_What needs to be done_
Only certain lines below are wanted: those starting at the line containing "Select the General" and ending at the line containing "You are a computer-use agent. 811x728 pixels.", both included, each retyped exactly.

_Dataset entries_
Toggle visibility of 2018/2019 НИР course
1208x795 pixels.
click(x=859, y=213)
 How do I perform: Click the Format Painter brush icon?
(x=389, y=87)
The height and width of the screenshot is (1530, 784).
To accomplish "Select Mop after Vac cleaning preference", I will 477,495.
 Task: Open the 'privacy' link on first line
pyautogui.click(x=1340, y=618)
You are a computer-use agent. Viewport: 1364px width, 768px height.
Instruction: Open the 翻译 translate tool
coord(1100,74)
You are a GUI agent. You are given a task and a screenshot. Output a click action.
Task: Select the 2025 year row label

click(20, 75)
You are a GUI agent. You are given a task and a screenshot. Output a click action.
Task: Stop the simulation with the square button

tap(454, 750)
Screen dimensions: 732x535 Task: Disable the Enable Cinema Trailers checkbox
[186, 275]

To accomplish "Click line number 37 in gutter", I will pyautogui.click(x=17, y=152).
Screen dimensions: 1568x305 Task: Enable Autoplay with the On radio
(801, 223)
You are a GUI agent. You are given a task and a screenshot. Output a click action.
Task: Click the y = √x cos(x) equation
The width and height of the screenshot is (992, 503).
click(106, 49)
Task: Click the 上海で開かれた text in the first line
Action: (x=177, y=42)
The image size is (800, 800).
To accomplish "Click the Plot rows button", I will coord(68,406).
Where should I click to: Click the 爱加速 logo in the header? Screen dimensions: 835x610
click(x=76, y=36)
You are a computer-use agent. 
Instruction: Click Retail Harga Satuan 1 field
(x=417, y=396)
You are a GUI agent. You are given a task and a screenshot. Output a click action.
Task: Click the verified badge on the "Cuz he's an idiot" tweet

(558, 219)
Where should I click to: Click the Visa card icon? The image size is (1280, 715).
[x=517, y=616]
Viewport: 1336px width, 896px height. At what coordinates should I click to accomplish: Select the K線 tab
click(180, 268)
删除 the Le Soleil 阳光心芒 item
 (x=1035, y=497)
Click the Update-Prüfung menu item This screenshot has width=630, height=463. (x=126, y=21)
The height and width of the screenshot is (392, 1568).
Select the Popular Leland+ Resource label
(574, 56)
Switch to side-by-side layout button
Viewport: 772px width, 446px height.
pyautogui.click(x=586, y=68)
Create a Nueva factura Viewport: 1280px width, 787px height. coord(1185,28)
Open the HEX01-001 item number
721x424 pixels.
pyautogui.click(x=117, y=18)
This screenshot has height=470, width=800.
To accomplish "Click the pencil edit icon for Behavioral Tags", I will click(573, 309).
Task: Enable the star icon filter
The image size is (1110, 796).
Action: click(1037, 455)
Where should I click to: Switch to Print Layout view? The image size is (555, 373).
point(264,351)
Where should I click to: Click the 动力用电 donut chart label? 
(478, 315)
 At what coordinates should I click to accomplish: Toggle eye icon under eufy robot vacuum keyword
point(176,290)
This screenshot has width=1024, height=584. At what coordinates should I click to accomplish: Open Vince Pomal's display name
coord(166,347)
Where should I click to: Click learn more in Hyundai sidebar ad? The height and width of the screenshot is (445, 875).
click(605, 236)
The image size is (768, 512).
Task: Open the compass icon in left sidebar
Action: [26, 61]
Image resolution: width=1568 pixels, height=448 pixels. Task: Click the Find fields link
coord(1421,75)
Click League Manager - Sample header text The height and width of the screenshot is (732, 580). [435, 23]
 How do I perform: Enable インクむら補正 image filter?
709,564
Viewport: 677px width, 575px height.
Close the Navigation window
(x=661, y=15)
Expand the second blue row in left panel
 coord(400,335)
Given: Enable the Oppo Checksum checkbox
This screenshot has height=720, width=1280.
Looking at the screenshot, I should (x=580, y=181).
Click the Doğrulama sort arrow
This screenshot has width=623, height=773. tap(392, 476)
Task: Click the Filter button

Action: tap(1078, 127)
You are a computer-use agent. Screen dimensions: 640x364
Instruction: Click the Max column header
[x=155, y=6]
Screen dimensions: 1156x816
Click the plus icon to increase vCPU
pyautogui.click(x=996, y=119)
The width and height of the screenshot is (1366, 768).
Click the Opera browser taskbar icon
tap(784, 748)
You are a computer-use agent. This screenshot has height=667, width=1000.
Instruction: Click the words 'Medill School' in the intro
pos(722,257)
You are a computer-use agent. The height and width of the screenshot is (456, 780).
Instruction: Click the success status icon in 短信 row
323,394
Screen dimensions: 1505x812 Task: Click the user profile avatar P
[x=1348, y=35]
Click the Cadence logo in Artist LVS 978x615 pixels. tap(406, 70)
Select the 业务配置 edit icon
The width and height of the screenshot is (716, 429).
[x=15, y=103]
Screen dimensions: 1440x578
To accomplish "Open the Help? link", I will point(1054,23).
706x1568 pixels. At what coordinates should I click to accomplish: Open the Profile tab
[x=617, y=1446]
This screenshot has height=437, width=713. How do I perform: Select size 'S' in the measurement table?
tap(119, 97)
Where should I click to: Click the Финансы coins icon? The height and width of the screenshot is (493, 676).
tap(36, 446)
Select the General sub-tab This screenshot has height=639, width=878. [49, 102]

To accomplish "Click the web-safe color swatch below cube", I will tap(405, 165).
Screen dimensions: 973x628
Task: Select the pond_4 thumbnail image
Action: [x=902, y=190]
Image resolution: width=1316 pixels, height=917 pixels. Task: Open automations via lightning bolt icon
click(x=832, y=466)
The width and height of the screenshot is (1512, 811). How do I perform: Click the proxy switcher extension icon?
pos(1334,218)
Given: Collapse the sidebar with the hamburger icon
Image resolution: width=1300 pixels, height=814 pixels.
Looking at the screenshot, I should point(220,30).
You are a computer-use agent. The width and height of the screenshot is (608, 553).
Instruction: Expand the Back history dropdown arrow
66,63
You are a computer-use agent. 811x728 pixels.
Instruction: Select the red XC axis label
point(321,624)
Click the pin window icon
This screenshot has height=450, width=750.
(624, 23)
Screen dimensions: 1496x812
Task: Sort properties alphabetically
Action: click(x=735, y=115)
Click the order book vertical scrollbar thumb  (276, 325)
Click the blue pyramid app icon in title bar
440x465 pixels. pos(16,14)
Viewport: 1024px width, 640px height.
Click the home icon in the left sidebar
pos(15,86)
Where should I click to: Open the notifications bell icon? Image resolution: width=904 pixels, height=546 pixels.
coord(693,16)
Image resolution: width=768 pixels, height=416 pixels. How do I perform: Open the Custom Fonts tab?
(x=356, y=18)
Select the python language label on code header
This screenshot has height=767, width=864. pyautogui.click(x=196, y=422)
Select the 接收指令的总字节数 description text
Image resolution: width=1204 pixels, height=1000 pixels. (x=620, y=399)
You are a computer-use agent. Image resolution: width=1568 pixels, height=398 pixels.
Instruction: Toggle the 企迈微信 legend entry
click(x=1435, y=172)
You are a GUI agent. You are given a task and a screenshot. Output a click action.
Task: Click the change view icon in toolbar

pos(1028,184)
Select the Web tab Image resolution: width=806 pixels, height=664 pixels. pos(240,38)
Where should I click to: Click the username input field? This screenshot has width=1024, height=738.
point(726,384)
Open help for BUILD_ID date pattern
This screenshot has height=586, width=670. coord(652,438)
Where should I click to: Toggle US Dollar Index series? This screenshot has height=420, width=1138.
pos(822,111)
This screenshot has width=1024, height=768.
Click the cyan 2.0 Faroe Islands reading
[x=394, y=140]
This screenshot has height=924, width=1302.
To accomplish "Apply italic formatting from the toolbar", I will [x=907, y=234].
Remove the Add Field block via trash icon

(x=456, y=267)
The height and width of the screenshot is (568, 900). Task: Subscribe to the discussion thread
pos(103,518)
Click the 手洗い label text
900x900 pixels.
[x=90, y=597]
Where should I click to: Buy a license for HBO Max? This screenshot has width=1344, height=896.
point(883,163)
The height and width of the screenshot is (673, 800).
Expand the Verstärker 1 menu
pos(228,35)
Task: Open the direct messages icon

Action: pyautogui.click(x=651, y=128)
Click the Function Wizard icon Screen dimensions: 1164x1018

_Response to the task_
Select the General sub-tab This screenshot has height=639, width=878. [49, 102]

To accomplish "Click the web-safe color swatch below cube", I will tap(405, 165).
Screen dimensions: 973x628
Task: Select the pond_4 thumbnail image
Action: [x=902, y=190]
Image resolution: width=1316 pixels, height=917 pixels. Task: Open automations via lightning bolt icon
click(x=832, y=466)
The width and height of the screenshot is (1512, 811). How do I perform: Click the proxy switcher extension icon?
pos(1334,218)
Given: Collapse the sidebar with the hamburger icon
Image resolution: width=1300 pixels, height=814 pixels.
Looking at the screenshot, I should point(220,30).
You are a computer-use agent. The width and height of the screenshot is (608, 553).
Instruction: Expand the Back history dropdown arrow
66,63
You are a computer-use agent. 811x728 pixels.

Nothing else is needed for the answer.